Ma come può il soggetto moderno, anzi oggi direi post-moderno, così fluido e insieme ricettivo, accogliere questa visione del mondo, questa visione della politica come bellezza, nel senso sopra richiamato?

Per far ciò, è necessario che si realizzi una conversione interiore, la rivoluzione interiore dell’umanesimo civile e politico. La rivoluzione interiore così come la concepiva Olivetti e un certo personalismo cristiano.

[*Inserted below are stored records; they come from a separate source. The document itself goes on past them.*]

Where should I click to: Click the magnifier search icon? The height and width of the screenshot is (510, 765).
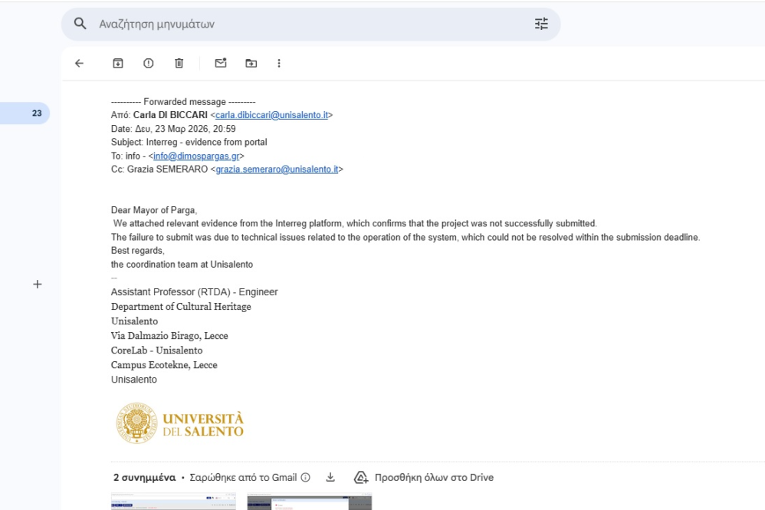80,24
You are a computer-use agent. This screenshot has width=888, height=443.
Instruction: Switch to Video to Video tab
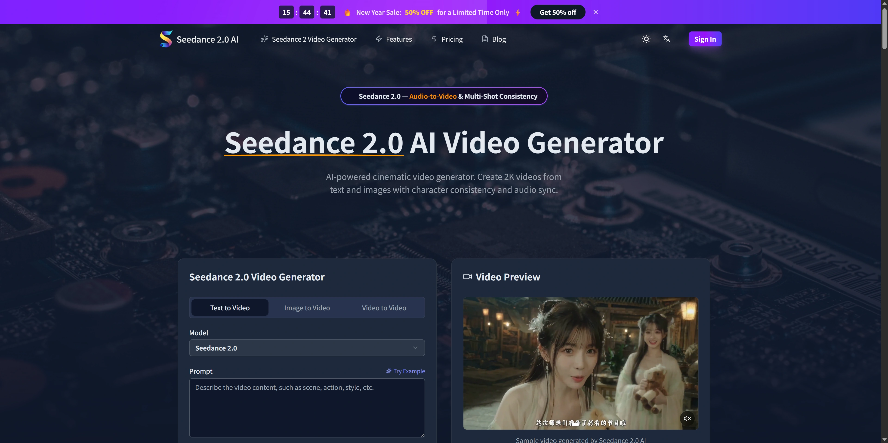click(384, 308)
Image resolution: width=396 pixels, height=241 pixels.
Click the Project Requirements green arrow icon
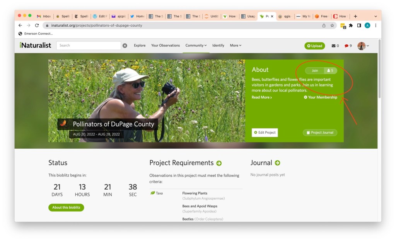click(x=219, y=163)
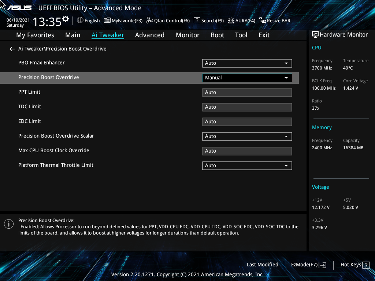The height and width of the screenshot is (281, 375).
Task: Open the Boot menu
Action: click(217, 35)
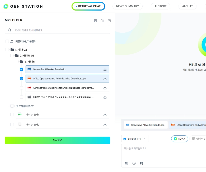This screenshot has width=206, height=172.
Task: Click the folder search input field
Action: [61, 30]
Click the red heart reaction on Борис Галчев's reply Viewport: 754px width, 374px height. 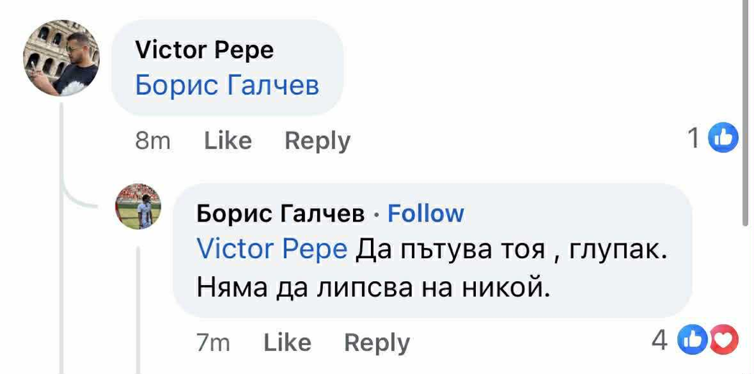pos(726,341)
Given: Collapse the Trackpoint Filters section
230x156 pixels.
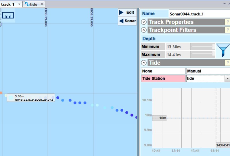Looking at the screenshot, I should pyautogui.click(x=144, y=30).
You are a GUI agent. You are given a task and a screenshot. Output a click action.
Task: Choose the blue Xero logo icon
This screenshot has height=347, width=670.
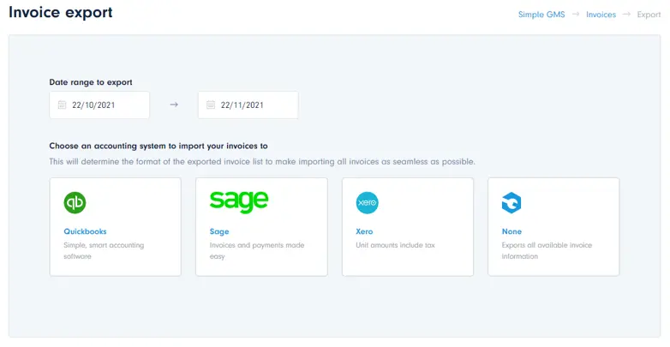tap(367, 203)
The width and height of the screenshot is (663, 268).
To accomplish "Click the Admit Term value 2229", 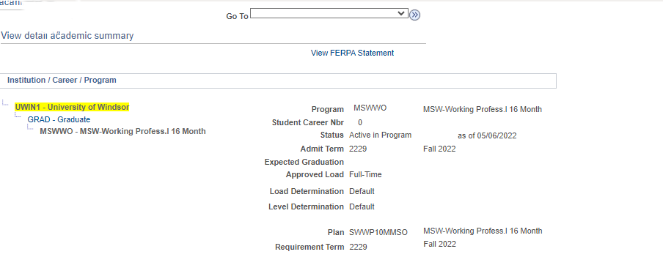I will [x=358, y=149].
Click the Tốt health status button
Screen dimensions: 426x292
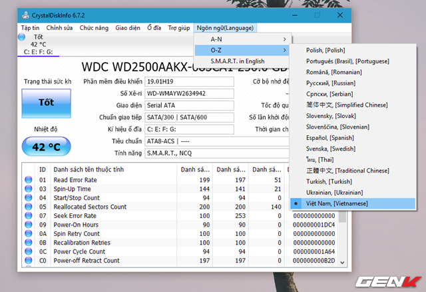click(46, 103)
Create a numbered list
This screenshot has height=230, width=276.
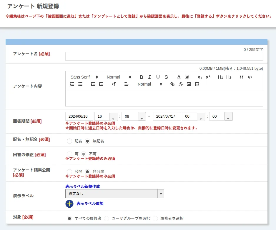tap(72, 84)
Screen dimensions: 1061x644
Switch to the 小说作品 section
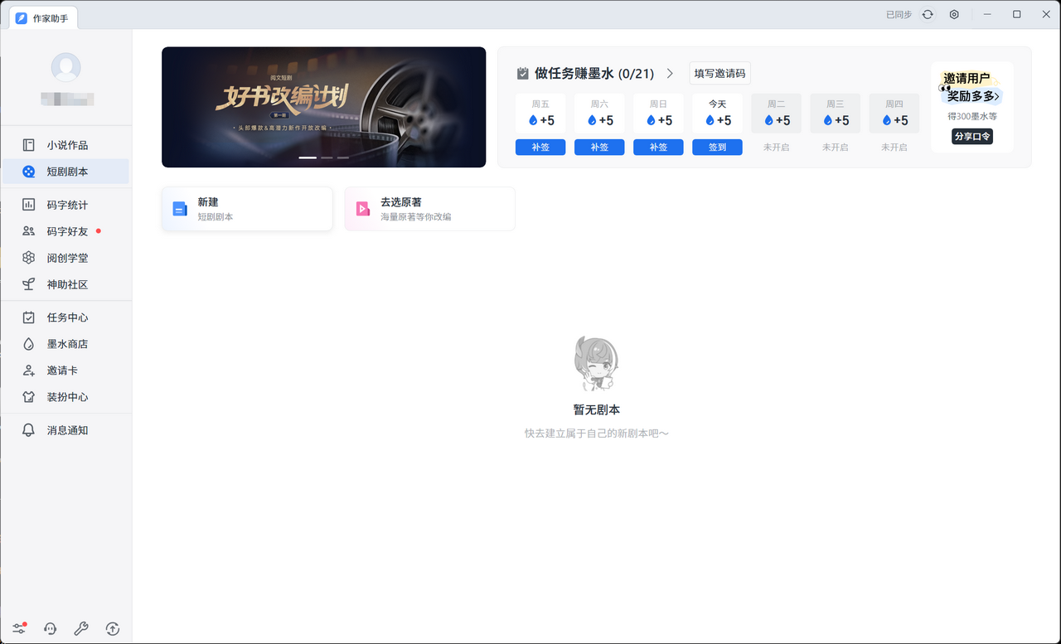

Rivoluzione o conversione interiore vuol dire capacità di accogliere la verità dei trascendentali – il bello, il vero e il buono -, in ogni persona, e nella dimensione comune, delle relazioni; e, secondo aspetto, vuol dire uscire dal solipsismo individualistico per recuperare la forza dell’abbraccio solidale ai bisogni dell’altro, sentendosi “ostaggi” dell’altro (Lévinas). E’ un percorso di liberazione individuale che riconduce la politica al luogo dell’umanesimo civile e della libertà solidale, direi, più radicalmente ancora, dell’amicizia come filìa aristotelica.

A questo livello, l’etica, la politica e la cultura civile e umanistica si fondono. La società diventa il luogo dell’amicizia e della bellezza. Appunto: la politica della bellezza.